* [Your objective] Write out each line from the data below that includes the word "agent".

══ Exercise data

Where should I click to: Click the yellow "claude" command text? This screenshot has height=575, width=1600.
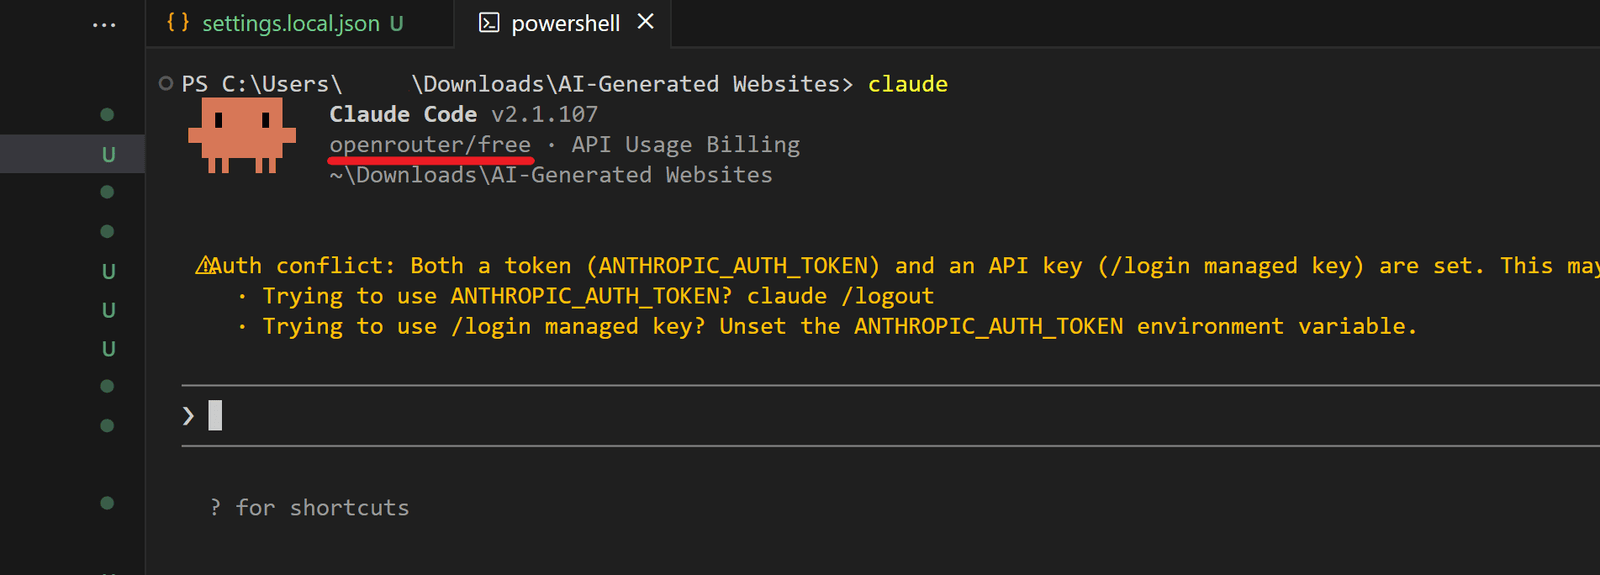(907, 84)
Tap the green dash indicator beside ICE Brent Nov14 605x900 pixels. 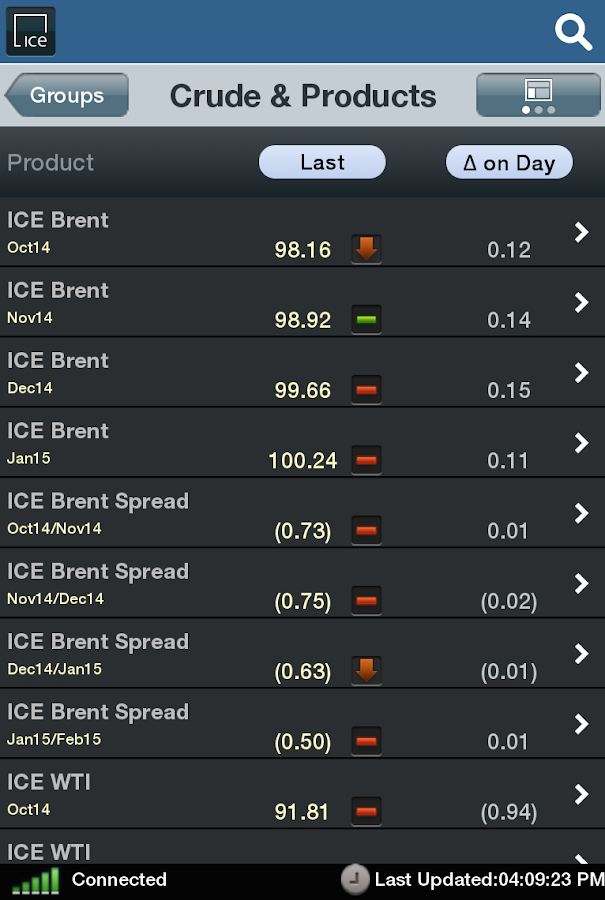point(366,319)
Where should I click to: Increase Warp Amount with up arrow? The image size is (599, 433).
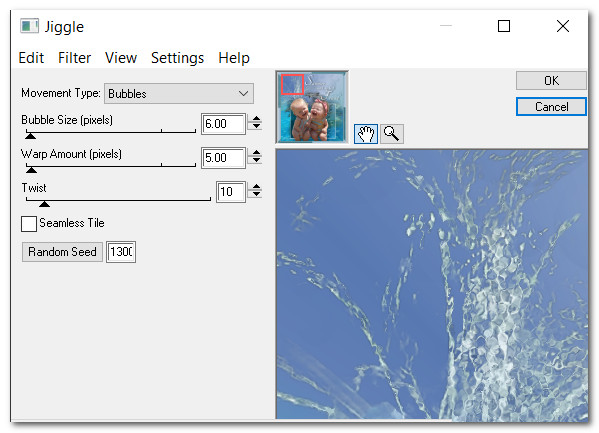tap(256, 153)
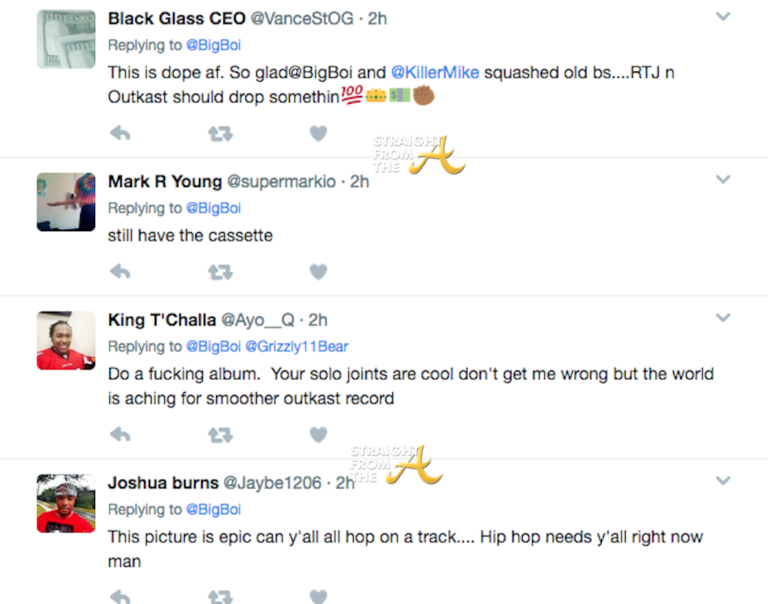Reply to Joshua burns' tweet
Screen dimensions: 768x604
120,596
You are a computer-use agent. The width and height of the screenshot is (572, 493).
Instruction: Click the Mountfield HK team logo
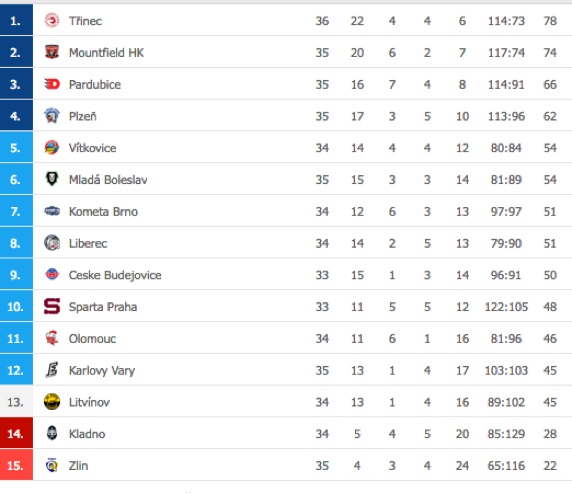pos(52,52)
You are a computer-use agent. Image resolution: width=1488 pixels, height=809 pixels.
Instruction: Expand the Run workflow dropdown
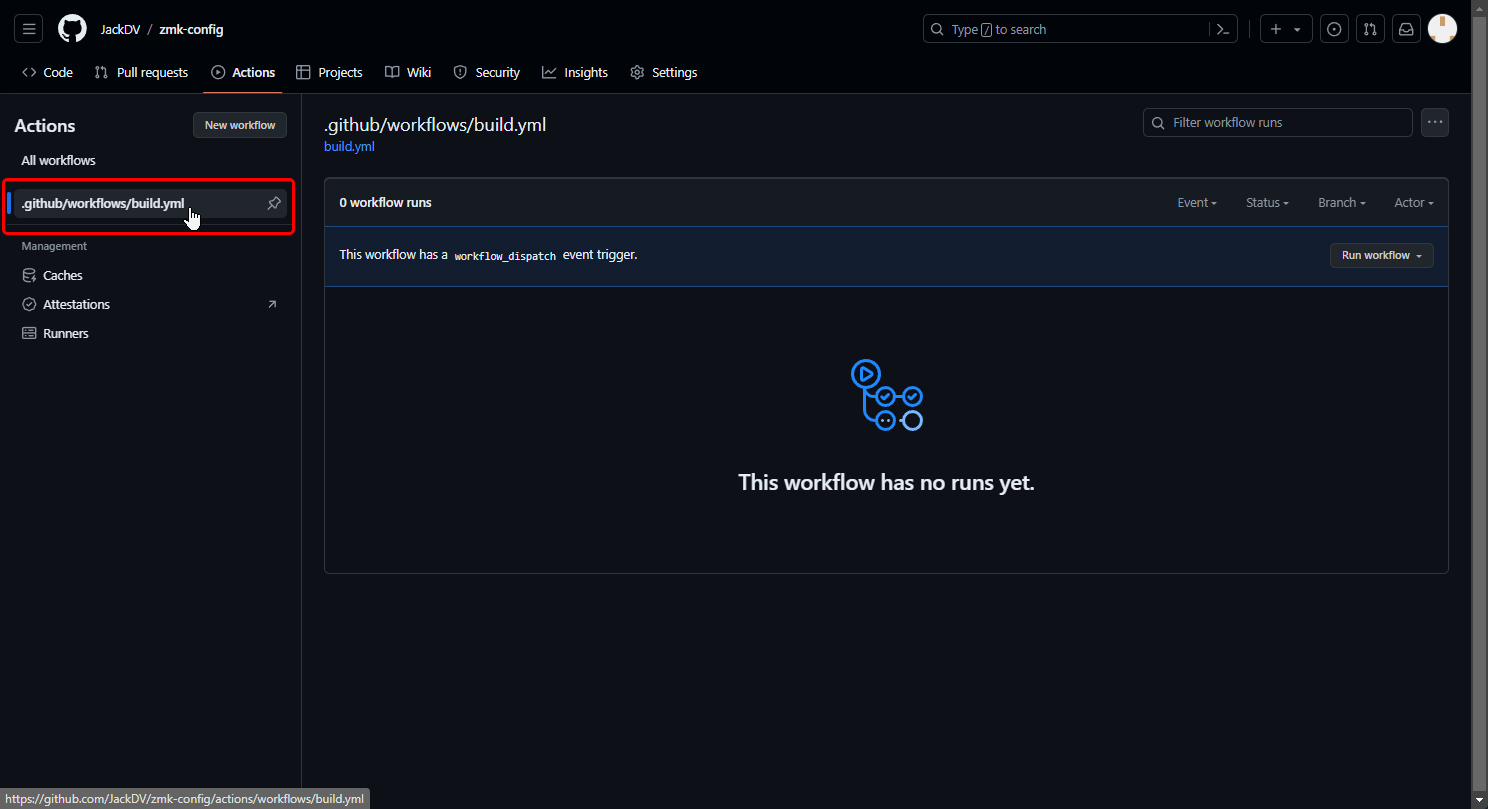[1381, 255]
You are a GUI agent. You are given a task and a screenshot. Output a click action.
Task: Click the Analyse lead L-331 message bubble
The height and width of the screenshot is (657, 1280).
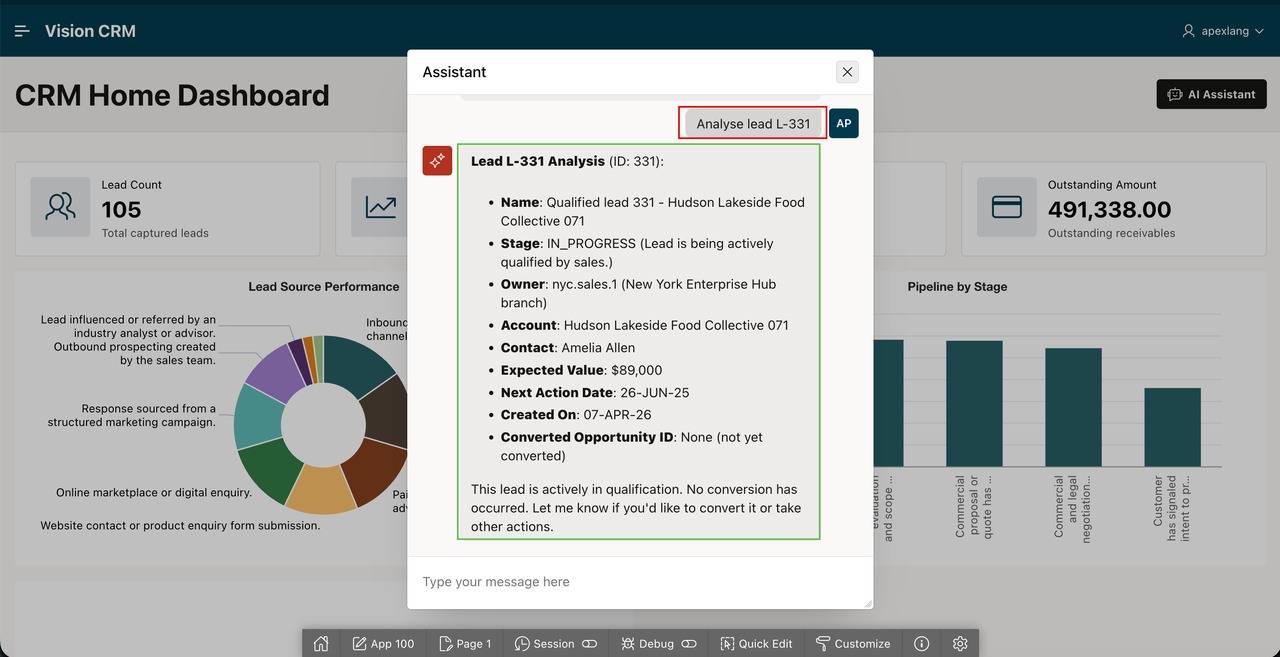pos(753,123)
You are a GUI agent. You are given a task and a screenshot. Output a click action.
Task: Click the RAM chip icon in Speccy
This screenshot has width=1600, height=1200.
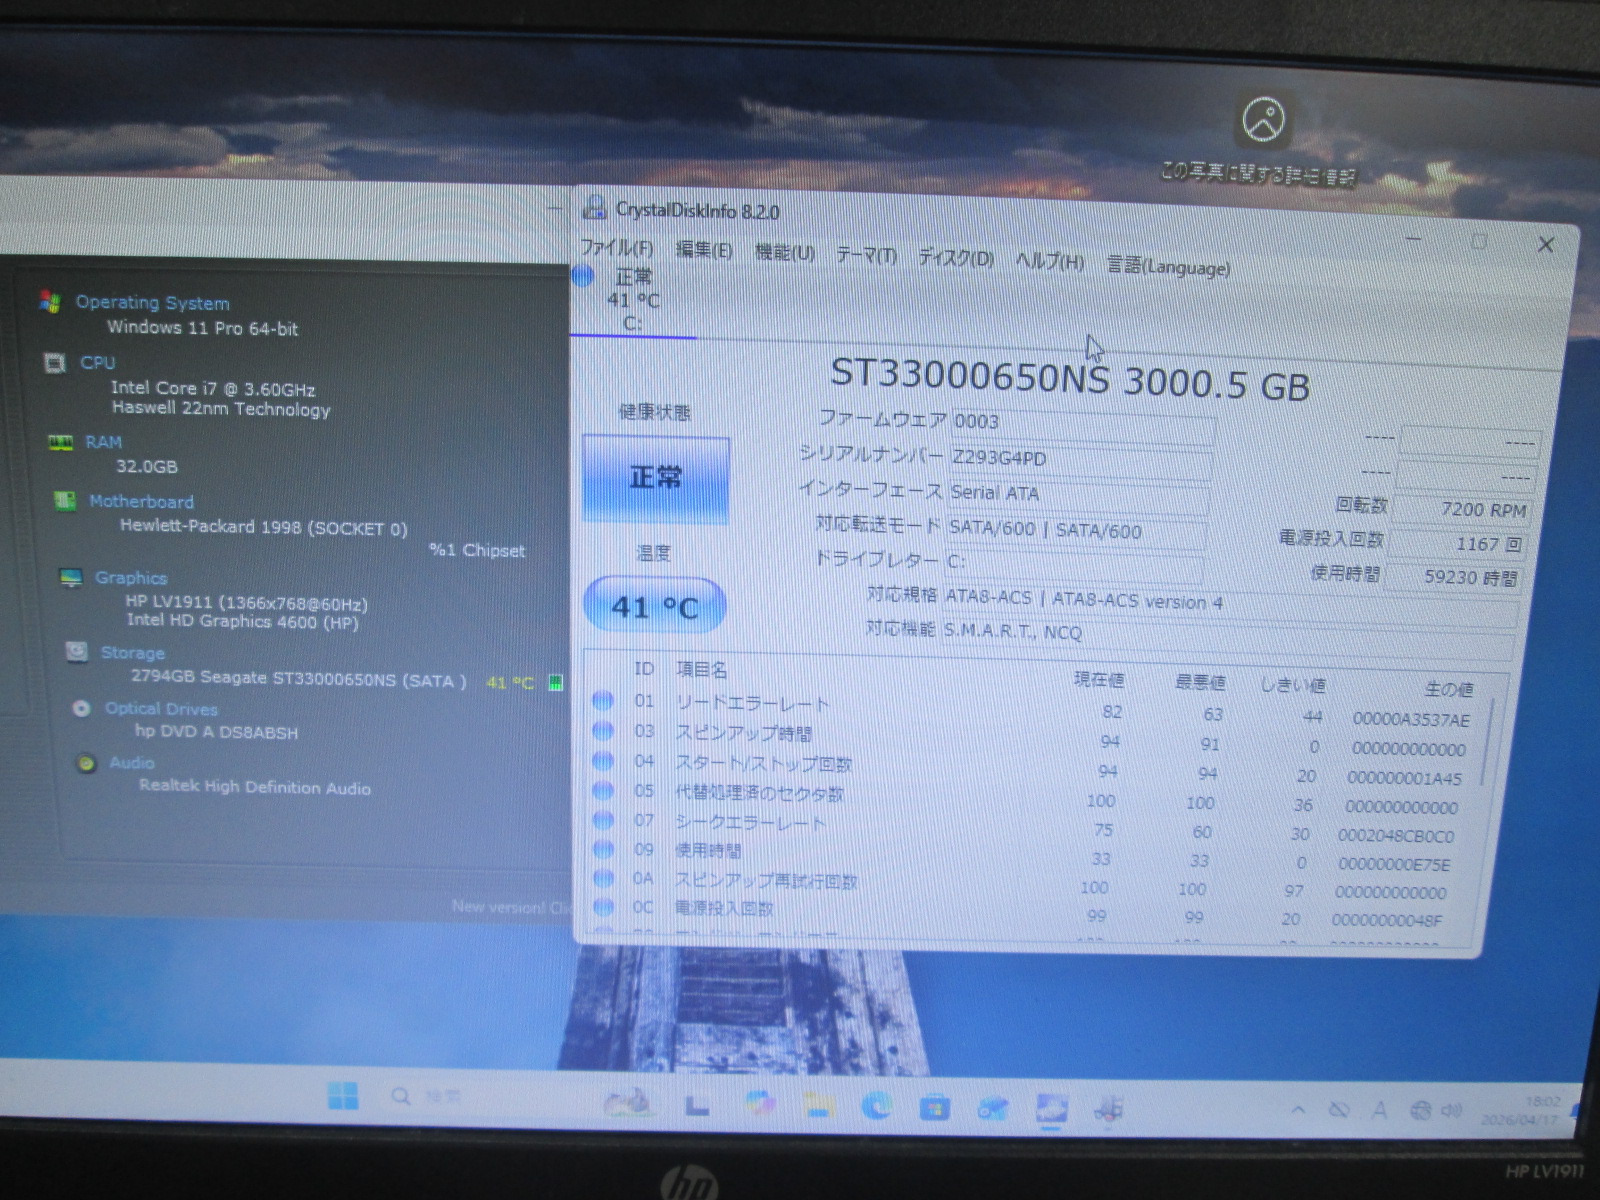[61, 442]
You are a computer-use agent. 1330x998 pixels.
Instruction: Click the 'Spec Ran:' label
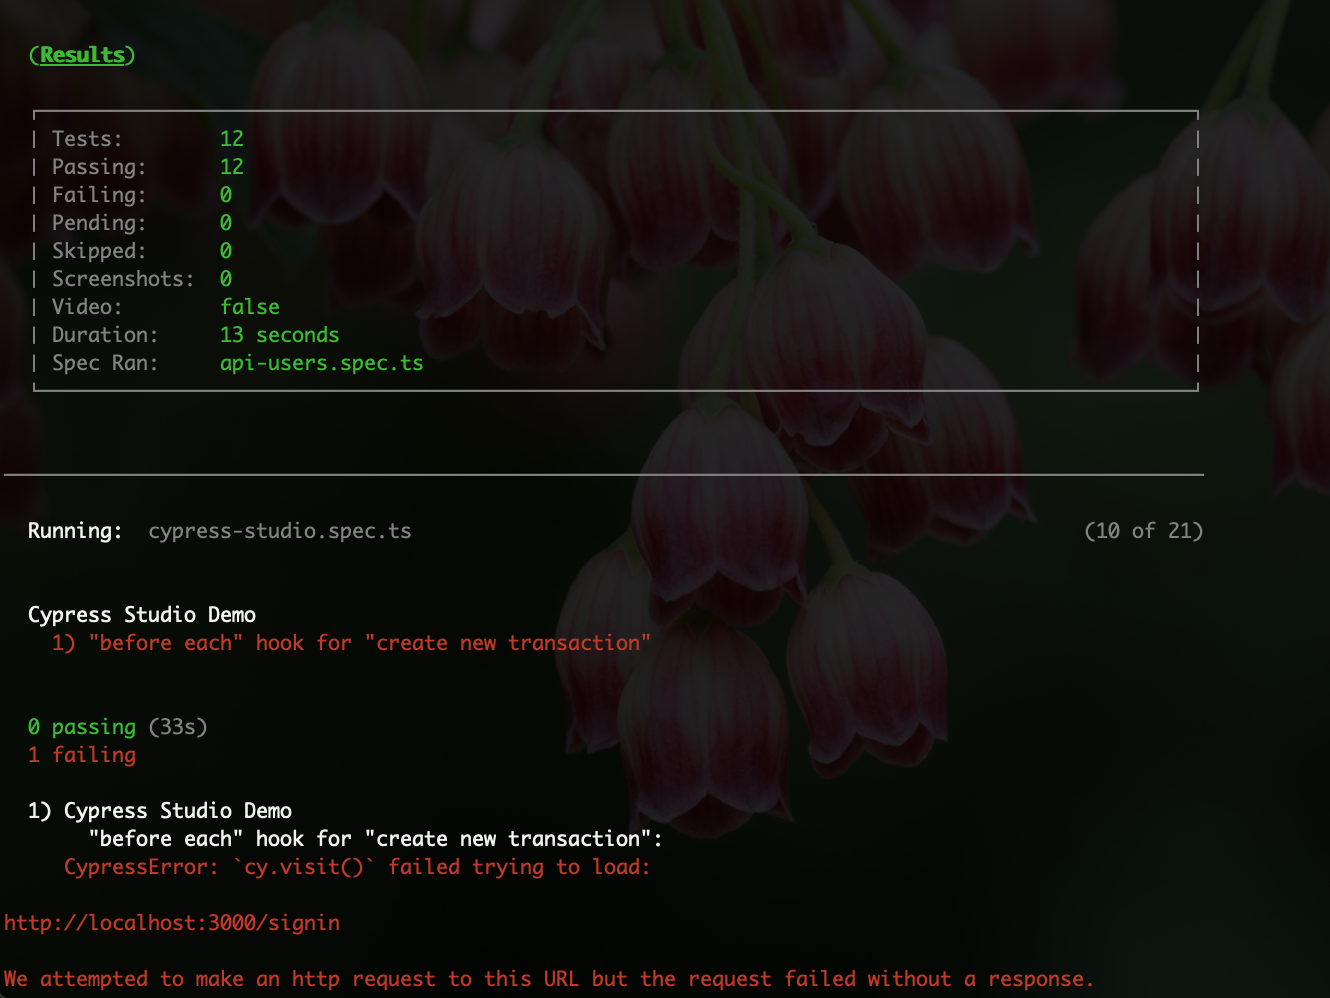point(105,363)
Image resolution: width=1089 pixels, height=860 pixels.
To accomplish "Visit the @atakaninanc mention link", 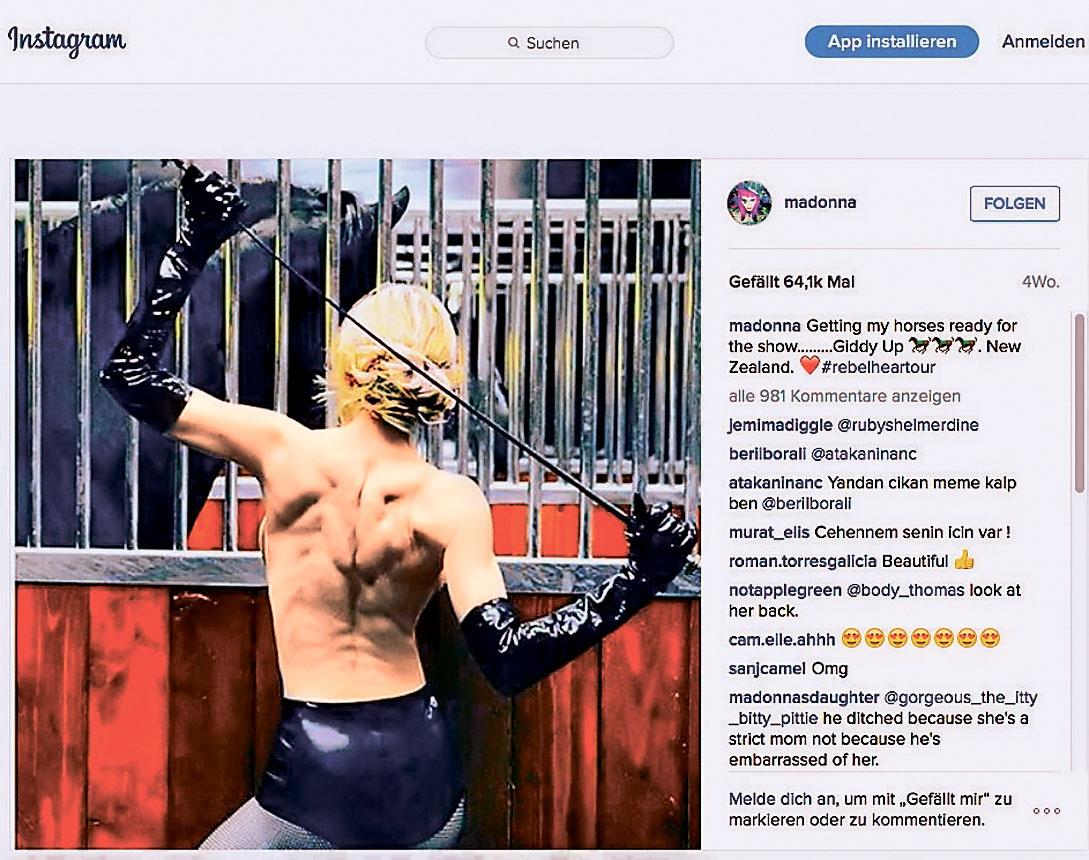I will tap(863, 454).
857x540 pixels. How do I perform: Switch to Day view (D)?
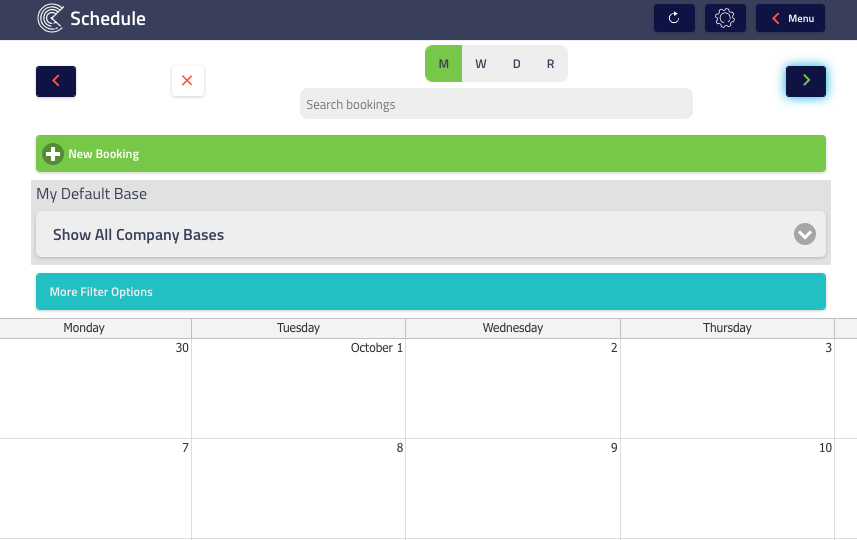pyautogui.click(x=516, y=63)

════

* [Response]
You are a computer-use agent. The width and height of the screenshot is (572, 493).
You are a computer-use agent. Image resolution: width=1488 pixels, height=809 pixels.
You are a GUI agent. You are given a task and a screenshot. Output a click action.
You are a GUI agent. You are given a task and a screenshot. Output a click action.
You are a computer-use agent. 1330x998 pixels.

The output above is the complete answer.